• About this task: Set down every entry again exactly as it stands below.
++++++
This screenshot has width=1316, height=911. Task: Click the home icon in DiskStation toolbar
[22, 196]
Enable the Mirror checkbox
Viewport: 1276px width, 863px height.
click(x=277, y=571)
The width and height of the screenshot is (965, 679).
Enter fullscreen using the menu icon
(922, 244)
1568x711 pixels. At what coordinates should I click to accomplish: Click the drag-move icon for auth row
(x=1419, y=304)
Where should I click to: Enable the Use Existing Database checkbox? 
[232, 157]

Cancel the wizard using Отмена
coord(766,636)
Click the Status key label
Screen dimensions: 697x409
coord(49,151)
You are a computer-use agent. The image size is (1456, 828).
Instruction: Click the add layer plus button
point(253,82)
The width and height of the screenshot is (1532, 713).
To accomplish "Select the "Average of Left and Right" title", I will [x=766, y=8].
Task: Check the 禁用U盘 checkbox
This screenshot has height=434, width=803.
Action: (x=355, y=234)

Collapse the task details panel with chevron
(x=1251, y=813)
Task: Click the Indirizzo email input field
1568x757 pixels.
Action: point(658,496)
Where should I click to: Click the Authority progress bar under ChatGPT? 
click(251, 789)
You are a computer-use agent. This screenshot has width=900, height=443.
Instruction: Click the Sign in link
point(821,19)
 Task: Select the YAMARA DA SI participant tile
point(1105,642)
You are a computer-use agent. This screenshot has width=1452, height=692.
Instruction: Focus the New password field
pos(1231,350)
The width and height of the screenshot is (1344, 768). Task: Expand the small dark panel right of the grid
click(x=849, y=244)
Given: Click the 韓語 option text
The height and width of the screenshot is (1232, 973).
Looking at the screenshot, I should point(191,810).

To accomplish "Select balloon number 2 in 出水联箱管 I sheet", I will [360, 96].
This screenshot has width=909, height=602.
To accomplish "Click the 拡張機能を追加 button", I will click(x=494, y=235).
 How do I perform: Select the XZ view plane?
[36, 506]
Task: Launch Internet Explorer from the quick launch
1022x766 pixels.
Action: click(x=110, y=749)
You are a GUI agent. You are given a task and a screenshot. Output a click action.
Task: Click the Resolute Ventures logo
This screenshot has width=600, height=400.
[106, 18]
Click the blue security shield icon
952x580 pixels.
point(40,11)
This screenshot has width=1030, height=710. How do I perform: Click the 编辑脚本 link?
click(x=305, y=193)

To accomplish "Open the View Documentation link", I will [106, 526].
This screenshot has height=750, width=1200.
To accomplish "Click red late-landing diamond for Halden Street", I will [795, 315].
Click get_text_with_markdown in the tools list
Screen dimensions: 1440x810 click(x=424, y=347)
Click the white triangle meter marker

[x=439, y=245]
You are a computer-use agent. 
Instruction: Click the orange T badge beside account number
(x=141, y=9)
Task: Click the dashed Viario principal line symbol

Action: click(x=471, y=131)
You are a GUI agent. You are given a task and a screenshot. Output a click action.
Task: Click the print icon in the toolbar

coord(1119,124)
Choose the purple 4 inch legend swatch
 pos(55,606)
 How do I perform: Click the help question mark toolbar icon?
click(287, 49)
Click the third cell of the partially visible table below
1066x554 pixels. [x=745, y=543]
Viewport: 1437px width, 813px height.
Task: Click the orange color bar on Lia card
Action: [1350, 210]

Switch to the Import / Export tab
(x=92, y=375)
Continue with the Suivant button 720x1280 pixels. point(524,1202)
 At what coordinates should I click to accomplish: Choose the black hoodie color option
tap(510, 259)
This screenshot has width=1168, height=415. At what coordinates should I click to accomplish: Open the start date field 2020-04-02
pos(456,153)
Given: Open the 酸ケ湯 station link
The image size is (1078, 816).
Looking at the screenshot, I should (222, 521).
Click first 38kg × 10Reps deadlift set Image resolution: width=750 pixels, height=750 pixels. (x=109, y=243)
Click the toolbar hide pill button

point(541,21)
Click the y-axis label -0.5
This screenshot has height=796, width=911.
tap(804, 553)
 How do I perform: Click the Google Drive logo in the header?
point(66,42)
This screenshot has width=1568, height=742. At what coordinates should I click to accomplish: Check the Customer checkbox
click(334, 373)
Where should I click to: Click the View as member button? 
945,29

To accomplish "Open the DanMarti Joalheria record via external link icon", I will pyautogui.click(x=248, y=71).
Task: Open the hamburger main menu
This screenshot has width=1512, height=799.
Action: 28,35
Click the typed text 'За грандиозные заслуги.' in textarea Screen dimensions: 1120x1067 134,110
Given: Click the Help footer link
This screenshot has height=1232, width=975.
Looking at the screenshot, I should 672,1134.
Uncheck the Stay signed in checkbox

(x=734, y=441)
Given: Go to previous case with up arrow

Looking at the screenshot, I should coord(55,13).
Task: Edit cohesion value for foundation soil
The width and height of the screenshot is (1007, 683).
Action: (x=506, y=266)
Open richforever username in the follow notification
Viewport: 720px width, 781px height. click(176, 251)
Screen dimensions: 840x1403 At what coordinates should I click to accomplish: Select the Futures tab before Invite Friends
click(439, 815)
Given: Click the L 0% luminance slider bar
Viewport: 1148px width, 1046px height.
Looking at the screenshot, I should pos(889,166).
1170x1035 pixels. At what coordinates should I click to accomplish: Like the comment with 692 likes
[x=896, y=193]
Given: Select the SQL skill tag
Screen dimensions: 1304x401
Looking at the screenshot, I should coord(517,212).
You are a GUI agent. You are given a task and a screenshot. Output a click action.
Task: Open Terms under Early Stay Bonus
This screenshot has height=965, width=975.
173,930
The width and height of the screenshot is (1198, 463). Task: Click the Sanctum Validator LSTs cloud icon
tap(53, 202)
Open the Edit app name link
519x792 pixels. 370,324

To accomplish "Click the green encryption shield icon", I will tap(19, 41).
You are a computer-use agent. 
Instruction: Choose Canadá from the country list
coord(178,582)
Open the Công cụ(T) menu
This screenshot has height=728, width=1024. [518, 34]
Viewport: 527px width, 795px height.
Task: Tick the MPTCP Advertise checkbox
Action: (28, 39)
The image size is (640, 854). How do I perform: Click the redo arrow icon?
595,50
++++++
• Result below:
This screenshot has width=1316, height=911. Task: Click the home icon in DiskStation toolbar
[22, 196]
Enable the Mirror checkbox
Viewport: 1276px width, 863px height.
click(x=277, y=571)
The width and height of the screenshot is (965, 679).
Enter fullscreen using the menu icon
(922, 244)
1568x711 pixels. At what coordinates should I click to accomplish: Click the drag-move icon for auth row
(x=1419, y=304)
Where should I click to: Enable the Use Existing Database checkbox? 
[232, 157]

Cancel the wizard using Отмена
coord(766,636)
Click the Status key label
Screen dimensions: 697x409
coord(49,151)
You are a computer-use agent. The image size is (1456, 828).
Instruction: Click the add layer plus button
point(253,82)
The width and height of the screenshot is (1532, 713).
To accomplish "Select the "Average of Left and Right" title", I will [x=766, y=8].
Task: Check the 禁用U盘 checkbox
This screenshot has height=434, width=803.
Action: (x=355, y=234)

Collapse the task details panel with chevron
(x=1251, y=813)
Task: Click the Indirizzo email input field
1568x757 pixels.
Action: point(658,496)
Where should I click to: Click the Authority progress bar under ChatGPT? 
click(251, 789)
You are a computer-use agent. This screenshot has width=900, height=443.
Instruction: Click the Sign in link
point(821,19)
 Task: Select the YAMARA DA SI participant tile
point(1105,642)
You are a computer-use agent. This screenshot has width=1452, height=692.
Instruction: Focus the New password field
pos(1231,350)
The width and height of the screenshot is (1344, 768). Task: Expand the small dark panel right of the grid
click(x=849, y=244)
Given: Click the 韓語 option text
The height and width of the screenshot is (1232, 973).
Looking at the screenshot, I should point(191,810).

To accomplish "Select balloon number 2 in 出水联箱管 I sheet", I will [360, 96].
This screenshot has width=909, height=602.
To accomplish "Click the 拡張機能を追加 button", I will click(x=494, y=235).
 How do I perform: Select the XZ view plane?
[36, 506]
Task: Launch Internet Explorer from the quick launch
1022x766 pixels.
Action: click(x=110, y=749)
You are a GUI agent. You are given a task and a screenshot. Output a click action.
Task: Click the Resolute Ventures logo
This screenshot has width=600, height=400.
[106, 18]
Click the blue security shield icon
952x580 pixels.
point(40,11)
This screenshot has width=1030, height=710. How do I perform: Click the 编辑脚本 link?
click(x=305, y=193)

To accomplish "Open the View Documentation link", I will [106, 526].
This screenshot has height=750, width=1200.
To accomplish "Click red late-landing diamond for Halden Street", I will [795, 315].
Click get_text_with_markdown in the tools list
Screen dimensions: 1440x810 click(x=424, y=347)
Click the white triangle meter marker

[x=439, y=245]
You are a computer-use agent. 
Instruction: Click the orange T badge beside account number
(x=141, y=9)
Task: Click the dashed Viario principal line symbol

Action: click(x=471, y=131)
You are a GUI agent. You are given a task and a screenshot. Output a click action.
Task: Click the print icon in the toolbar

coord(1119,124)
Choose the purple 4 inch legend swatch
 pos(55,606)
 How do I perform: Click the help question mark toolbar icon?
click(287, 49)
Click the third cell of the partially visible table below
1066x554 pixels. [x=745, y=543]
Viewport: 1437px width, 813px height.
Task: Click the orange color bar on Lia card
Action: [1350, 210]

Switch to the Import / Export tab
(x=92, y=375)
Continue with the Suivant button 720x1280 pixels. point(524,1202)
 At what coordinates should I click to accomplish: Choose the black hoodie color option
tap(510, 259)
This screenshot has width=1168, height=415. At what coordinates should I click to accomplish: Open the start date field 2020-04-02
pos(456,153)
Given: Open the 酸ケ湯 station link
The image size is (1078, 816).
Looking at the screenshot, I should (222, 521).
Click first 38kg × 10Reps deadlift set Image resolution: width=750 pixels, height=750 pixels. (x=109, y=243)
Click the toolbar hide pill button

point(541,21)
Click the y-axis label -0.5
This screenshot has height=796, width=911.
tap(804, 553)
 How do I perform: Click the Google Drive logo in the header?
point(66,42)
This screenshot has width=1568, height=742. At what coordinates should I click to accomplish: Check the Customer checkbox
click(334, 373)
Where should I click to: Click the View as member button? 
945,29

To accomplish "Open the DanMarti Joalheria record via external link icon", I will pyautogui.click(x=248, y=71).
Task: Open the hamburger main menu
This screenshot has width=1512, height=799.
Action: 28,35
Click the typed text 'За грандиозные заслуги.' in textarea Screen dimensions: 1120x1067 134,110
Given: Click the Help footer link
This screenshot has height=1232, width=975.
Looking at the screenshot, I should 672,1134.
Uncheck the Stay signed in checkbox

(x=734, y=441)
Given: Go to previous case with up arrow

Looking at the screenshot, I should coord(55,13).
Task: Edit cohesion value for foundation soil
The width and height of the screenshot is (1007, 683).
Action: (x=506, y=266)
Open richforever username in the follow notification
Viewport: 720px width, 781px height. click(176, 251)
Screen dimensions: 840x1403 At what coordinates should I click to accomplish: Select the Futures tab before Invite Friends
click(439, 815)
Given: Click the L 0% luminance slider bar
Viewport: 1148px width, 1046px height.
Looking at the screenshot, I should pos(889,166).
1170x1035 pixels. At what coordinates should I click to accomplish: Like the comment with 692 likes
[x=896, y=193]
Given: Select the SQL skill tag
Screen dimensions: 1304x401
Looking at the screenshot, I should coord(517,212).
You are a GUI agent. You are given a task and a screenshot. Output a click action.
Task: Open Terms under Early Stay Bonus
This screenshot has height=965, width=975.
173,930
The width and height of the screenshot is (1198, 463). Task: Click the Sanctum Validator LSTs cloud icon
tap(53, 202)
Open the Edit app name link
519x792 pixels. 370,324

To accomplish "Click the green encryption shield icon", I will tap(19, 41).
You are a computer-use agent. 
Instruction: Choose Canadá from the country list
coord(178,582)
Open the Công cụ(T) menu
This screenshot has height=728, width=1024. [518, 34]
Viewport: 527px width, 795px height.
Task: Tick the MPTCP Advertise checkbox
Action: (28, 39)
The image size is (640, 854). How do I perform: Click the redo arrow icon?
595,50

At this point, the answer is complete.